- _Excerpt to read_
With all these additions, the Dodgers will head into the 2025 season with a payroll of about $377 million (with $1.778 billion in guaranteed salaries). As Jeff Passan wrote on January 23, “The $120 million or so the Dodgers are in line to pay in luxury tax penalties on top of their payroll is more than the projected Opening Day payroll of 10 teams.” (And that was before the Dodgers signed Kirby Yates to a one-year, $13 million contract.)
After detailing the Dodgers’ process in signing Sasaki, Passan added this:
The anger — from disillusioned fans, from dispirited front offices, from owners made to look as if they don’t care — is very real. And it’s growing to the point that people at the highest levels of Major League Baseball acknowledge it concerns them. Most worrisome is the rhetoric that fans are done with the game. That what L.A. is doing is unfair. That the financial imbalance ruins the sport.
Purple Row is, I realize, a Rockies-centric site — and I’ll get to them in a second — but it’s worth parsing Passan’s assertions here.
I’m no fan of the Los Angeles Dodgers — and I’m really not a baseball economist. But you have to respect an organization that maximizes its productivity.
Passan notes, for example, that they scouted Sasaki since he was in high school, and when the time came to recruit him in earnest, they did so. They have created an elite player development system (for a team that consistently drafts late). They have an effective analytics department and front office. They hired a skilled president of baseball operations, Andrew Friedman, and built a juggernaut that attracts players.
Do the Dodgers have a profitable television contract? Yes. (It’s $8.35 billion over a 25-year period.) Do they have good attendance? Yes. They led MLB in 2024 with more than 3.9 million attending games. Are they in a large market? Absolutely.
Clearly, these are all advantages.
I’m just not buying the other 29 extraordinarily wealthy people who own baseball teams saying they can’t compete. Sorry, but that’s a choice.
As Michael Baumann put it in his article “Sick of the Dodgers signing all the free agents?Well, get off your butts and do something about it”:
Money isn’t just an incentive, it’s an illustration of institutional want-to. As much as free agents love money, they love want-to just as much. The Dodgers have it easier than most other teams, it’s true. But that advantage is not so great that the other teams couldn’t do something about it if they tried. Trying… now that’s a novel idea I can get behind.
Look, the Tampa Bay Rays exist. I’m not here to defend their ownership group — guys, spend some money — but they’ve shown winning isn’t tied to a big payroll, attendance, or television contracts. Rather, it’s about how the money is spent.
I have trouble, for example, believing the Ricketts family, who owns the big-market Chicago Cubs, cannot spend more to win. Tom Ricketts said in mid-January, “They think somehow we have all these dollars that the Dodgers have or the Mets have or the Yankees have and we just keep it . . . . Which isn’t true at all. What happens is we try to break even every year, and that’s about it.”

- _Source material_
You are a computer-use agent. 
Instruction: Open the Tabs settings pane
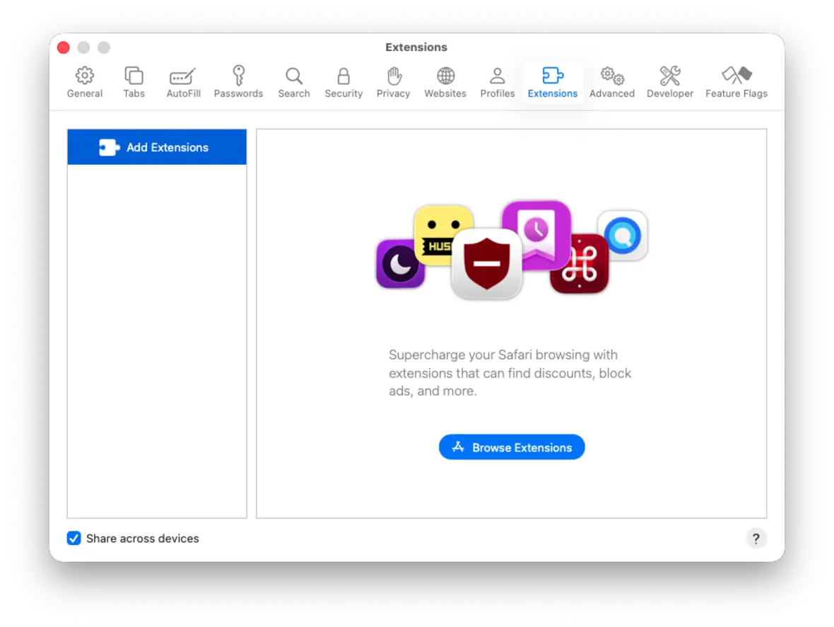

- _Set tasks_
• 1. In the Dodgers piece, turn the paragraph that begins "Passan notes, for example" into a short bulleted list that keeps its main facts.
• 2. Repeat the Dodgers piece word for word between "As Michael Baumann" and "can get behind.", inclusive.
• 3. According to the Dodgers piece, how many people attended Dodgers games in 2024?

- _Exercise responses_
• 1.
- The Dodgers scouted Sasaki from his high school years and recruited him in earnest when the time came.
- They built an elite player development system, even though they consistently draft late.
- They have an effective analytics department and front office.
- They hired Andrew Friedman as president of baseball operations and built a juggernaut that attracts players.

• 2.
As Michael Baumann put it in his article “Sick of the Dodgers signing all the free agents?Well, get off your butts and do something about it”:
Money isn’t just an incentive, it’s an illustration of institutional want-to. As much as free agents love money, they love want-to just as much. The Dodgers have it easier than most other teams, it’s true. But that advantage is not so great that the other teams couldn’t do something about it if they tried. Trying… now that’s a novel idea I can get behind.

• 3. More than 3.9 million, which led MLB.